The task. Reproduce the data below verbatim, keeping every line unchanged and in its original order.

Dataset excerpts.
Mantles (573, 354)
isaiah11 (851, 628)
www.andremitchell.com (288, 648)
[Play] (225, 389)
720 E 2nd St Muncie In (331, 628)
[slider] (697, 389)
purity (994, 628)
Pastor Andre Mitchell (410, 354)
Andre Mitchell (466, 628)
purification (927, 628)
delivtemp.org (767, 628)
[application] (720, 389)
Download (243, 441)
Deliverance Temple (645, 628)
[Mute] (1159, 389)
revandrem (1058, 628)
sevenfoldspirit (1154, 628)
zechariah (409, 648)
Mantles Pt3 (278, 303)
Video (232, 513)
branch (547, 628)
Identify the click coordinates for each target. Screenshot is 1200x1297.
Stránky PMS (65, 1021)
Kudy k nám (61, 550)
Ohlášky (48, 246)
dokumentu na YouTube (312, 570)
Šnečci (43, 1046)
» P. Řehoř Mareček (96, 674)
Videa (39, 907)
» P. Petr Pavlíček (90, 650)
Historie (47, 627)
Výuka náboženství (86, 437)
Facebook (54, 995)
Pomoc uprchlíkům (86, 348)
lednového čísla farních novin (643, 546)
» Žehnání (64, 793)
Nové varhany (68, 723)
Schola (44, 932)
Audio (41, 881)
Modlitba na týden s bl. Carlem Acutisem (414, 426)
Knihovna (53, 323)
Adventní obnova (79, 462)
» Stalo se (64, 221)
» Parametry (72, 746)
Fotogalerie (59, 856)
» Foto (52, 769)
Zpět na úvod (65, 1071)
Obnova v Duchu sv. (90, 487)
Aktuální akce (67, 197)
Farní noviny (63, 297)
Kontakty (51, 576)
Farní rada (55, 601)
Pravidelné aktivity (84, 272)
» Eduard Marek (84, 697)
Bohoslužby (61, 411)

Output for this exercise.
Mantles (573, 354)
isaiah11 (851, 628)
www.andremitchell.com (288, 648)
[Play] (225, 389)
720 E 2nd St Muncie In (331, 628)
[slider] (697, 389)
purity (994, 628)
Pastor Andre Mitchell (410, 354)
Andre Mitchell (466, 628)
purification (927, 628)
delivtemp.org (767, 628)
[application] (720, 389)
Download (243, 441)
Deliverance Temple (645, 628)
[Mute] (1159, 389)
revandrem (1058, 628)
sevenfoldspirit (1154, 628)
zechariah (409, 648)
Mantles Pt3 (278, 303)
Video (232, 513)
branch (547, 628)
Identify the click coordinates for each target. Screenshot is 1200x1297.
Stránky PMS (65, 1021)
Kudy k nám (61, 550)
Ohlášky (48, 246)
dokumentu na YouTube (312, 570)
Šnečci (43, 1046)
» P. Řehoř Mareček (96, 674)
Videa (39, 907)
» P. Petr Pavlíček (90, 650)
Historie (47, 627)
Výuka náboženství (86, 437)
Facebook (54, 995)
Pomoc uprchlíkům (86, 348)
lednového čísla farních novin (643, 546)
» Žehnání (64, 793)
Nové varhany (68, 723)
Schola (44, 932)
Audio (41, 881)
Modlitba na týden s bl. Carlem Acutisem (414, 426)
Knihovna (53, 323)
Adventní obnova (79, 462)
» Stalo se (64, 221)
» Parametry (72, 746)
Fotogalerie (59, 856)
» Foto (52, 769)
Zpět na úvod (65, 1071)
Obnova v Duchu sv. (90, 487)
Aktuální akce (67, 197)
Farní noviny (63, 297)
Kontakty (51, 576)
Farní rada (55, 601)
Pravidelné aktivity (84, 272)
» Eduard Marek (84, 697)
Bohoslužby (61, 411)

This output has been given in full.